Listed records.
□ □ □ □ □ □ □

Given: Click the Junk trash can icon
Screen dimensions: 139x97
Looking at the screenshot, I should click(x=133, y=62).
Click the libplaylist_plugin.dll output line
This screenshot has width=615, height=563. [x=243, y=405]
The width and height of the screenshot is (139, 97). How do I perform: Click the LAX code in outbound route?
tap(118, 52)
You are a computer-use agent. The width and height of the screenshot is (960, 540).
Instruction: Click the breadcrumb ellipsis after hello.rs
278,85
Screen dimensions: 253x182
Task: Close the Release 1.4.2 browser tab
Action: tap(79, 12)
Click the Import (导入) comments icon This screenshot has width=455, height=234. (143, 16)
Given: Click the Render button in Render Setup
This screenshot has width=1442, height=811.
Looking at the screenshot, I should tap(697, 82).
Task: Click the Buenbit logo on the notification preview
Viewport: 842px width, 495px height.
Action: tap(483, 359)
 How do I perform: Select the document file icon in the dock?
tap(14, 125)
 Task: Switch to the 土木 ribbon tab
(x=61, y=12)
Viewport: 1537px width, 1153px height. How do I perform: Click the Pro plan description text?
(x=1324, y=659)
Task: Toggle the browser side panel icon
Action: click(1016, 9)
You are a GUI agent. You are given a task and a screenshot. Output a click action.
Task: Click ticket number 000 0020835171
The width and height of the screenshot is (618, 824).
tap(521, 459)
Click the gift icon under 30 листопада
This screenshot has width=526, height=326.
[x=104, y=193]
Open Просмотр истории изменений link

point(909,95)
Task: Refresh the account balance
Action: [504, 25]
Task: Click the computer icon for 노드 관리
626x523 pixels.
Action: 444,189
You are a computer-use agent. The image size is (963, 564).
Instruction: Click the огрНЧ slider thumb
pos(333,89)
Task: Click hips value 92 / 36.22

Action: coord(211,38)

□ □ □ □ □ □ □

Exactly and only the lines from the one containing "How do I perform: Select" through the end of the material are to be reproduced, both ends included.

 How do I perform: Select the document file icon in the dock?
tap(14, 125)
 Task: Switch to the 土木 ribbon tab
(x=61, y=12)
Viewport: 1537px width, 1153px height. How do I perform: Click the Pro plan description text?
(x=1324, y=659)
Task: Toggle the browser side panel icon
Action: click(1016, 9)
You are a GUI agent. You are given a task and a screenshot. Output a click action.
Task: Click ticket number 000 0020835171
The width and height of the screenshot is (618, 824).
tap(521, 459)
Click the gift icon under 30 листопада
This screenshot has width=526, height=326.
[x=104, y=193]
Open Просмотр истории изменений link

point(909,95)
Task: Refresh the account balance
Action: [504, 25]
Task: Click the computer icon for 노드 관리
626x523 pixels.
Action: 444,189
You are a computer-use agent. The image size is (963, 564).
Instruction: Click the огрНЧ slider thumb
pos(333,89)
Task: Click hips value 92 / 36.22

Action: coord(211,38)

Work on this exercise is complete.